== Exercise aim ==
Copy, without a single change, each line from the one that holds "Image resolution: width=919" to the bottom of the entries below, and drop any pictures.

----

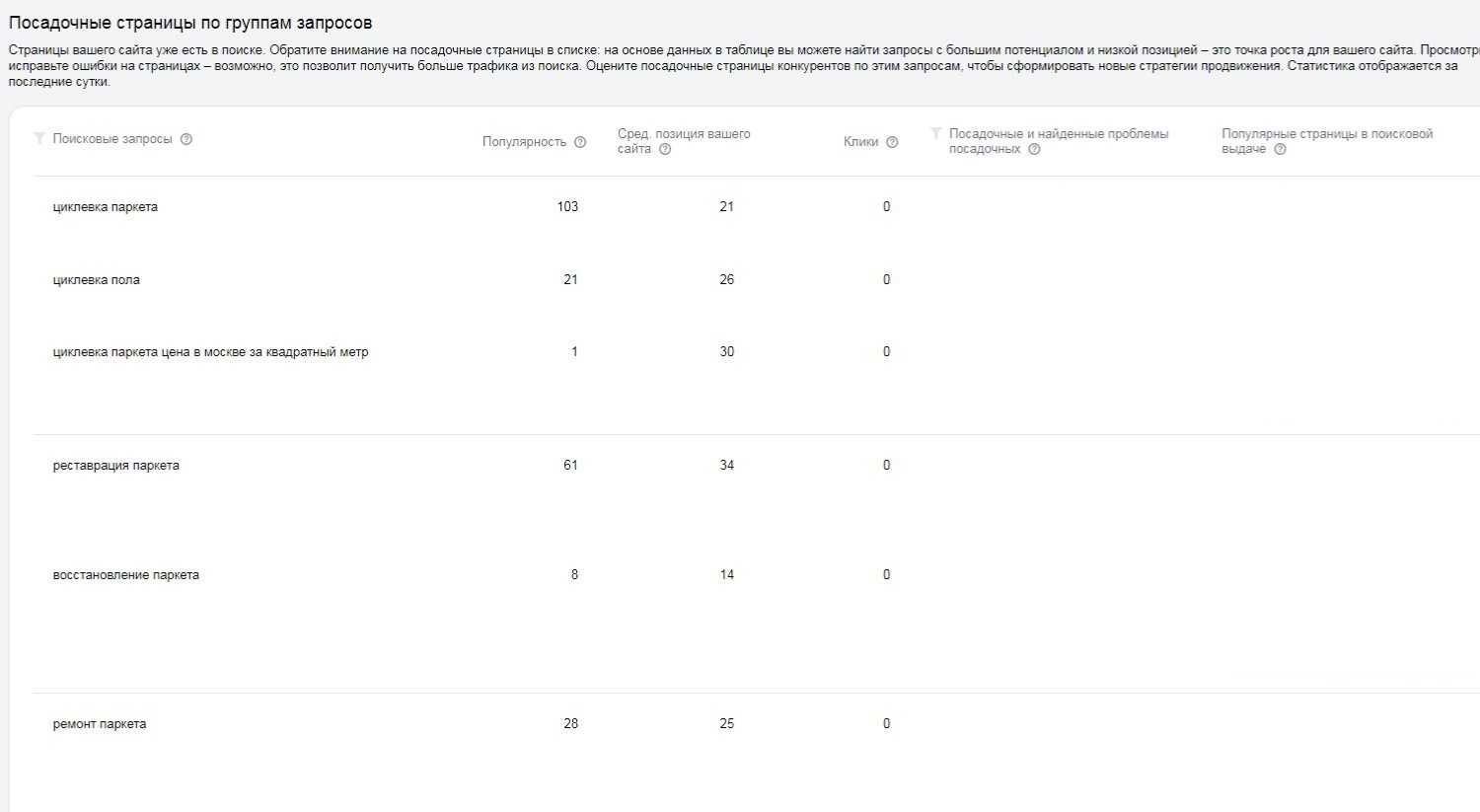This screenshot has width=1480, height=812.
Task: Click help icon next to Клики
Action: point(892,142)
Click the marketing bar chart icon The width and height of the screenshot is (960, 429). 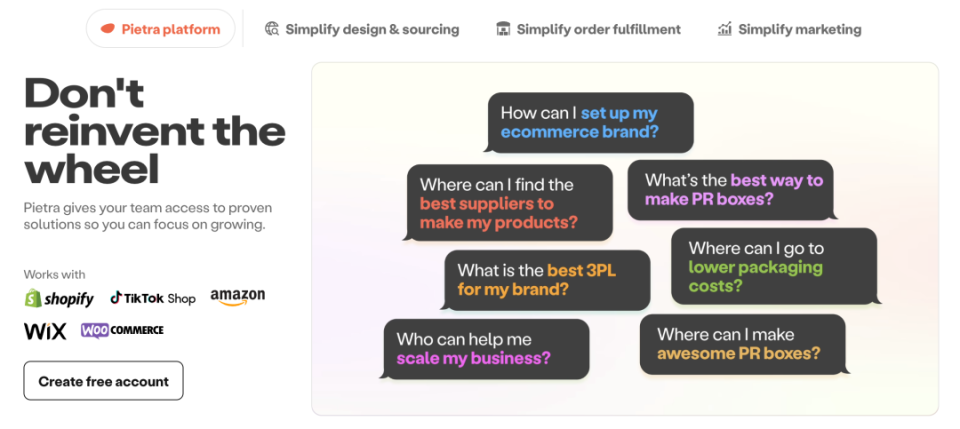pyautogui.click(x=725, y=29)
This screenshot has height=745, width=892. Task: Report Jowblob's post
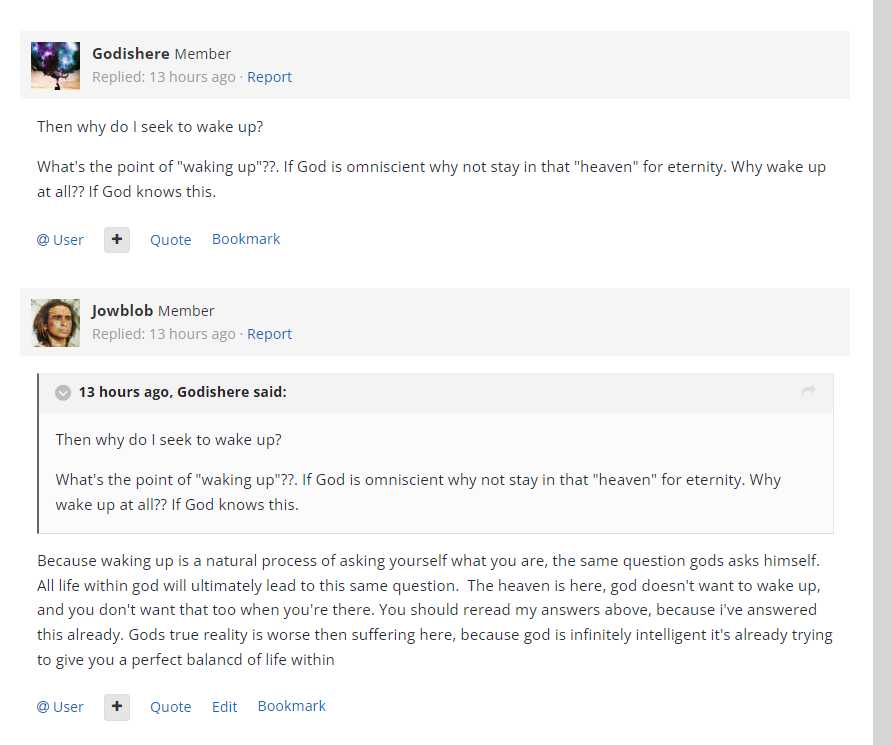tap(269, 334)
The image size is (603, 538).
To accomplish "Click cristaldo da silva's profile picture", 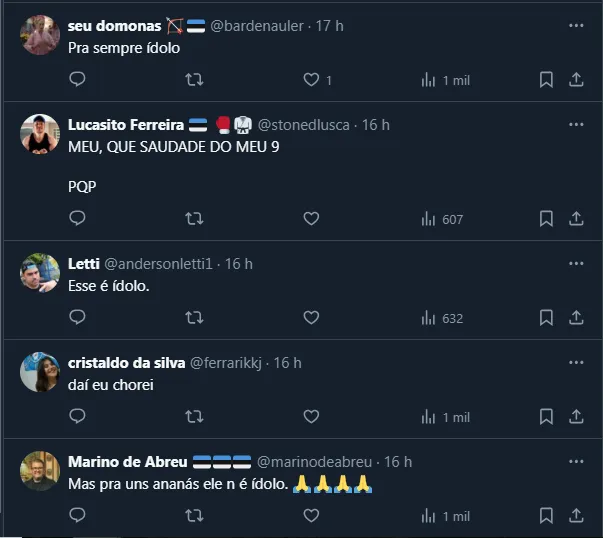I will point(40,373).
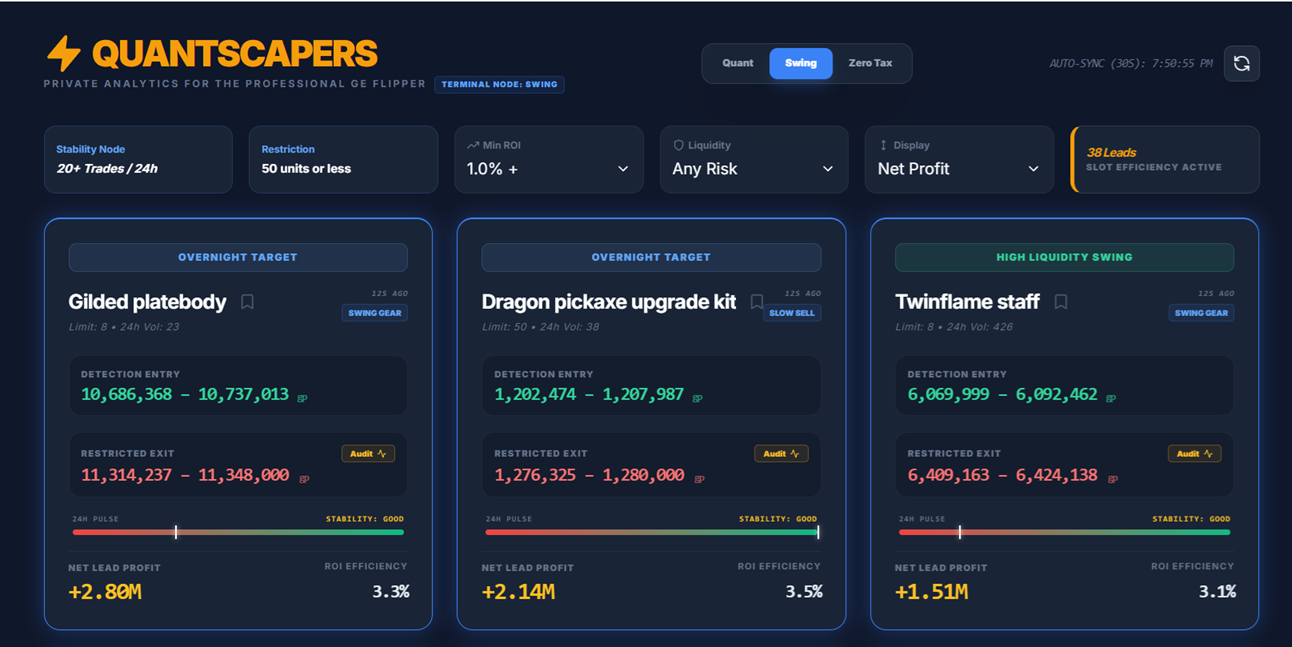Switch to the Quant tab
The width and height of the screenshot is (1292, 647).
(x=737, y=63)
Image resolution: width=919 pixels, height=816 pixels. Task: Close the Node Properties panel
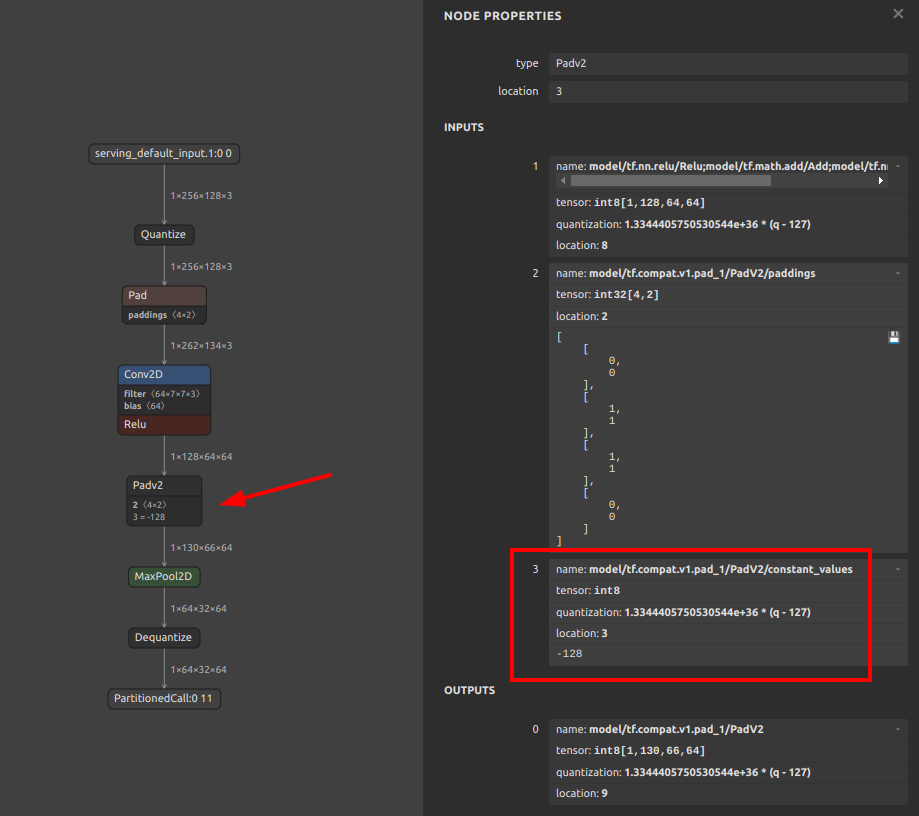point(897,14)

----

== Answer for the task ==
Image resolution: width=919 pixels, height=816 pixels. Task: Close the Node Properties panel
point(897,14)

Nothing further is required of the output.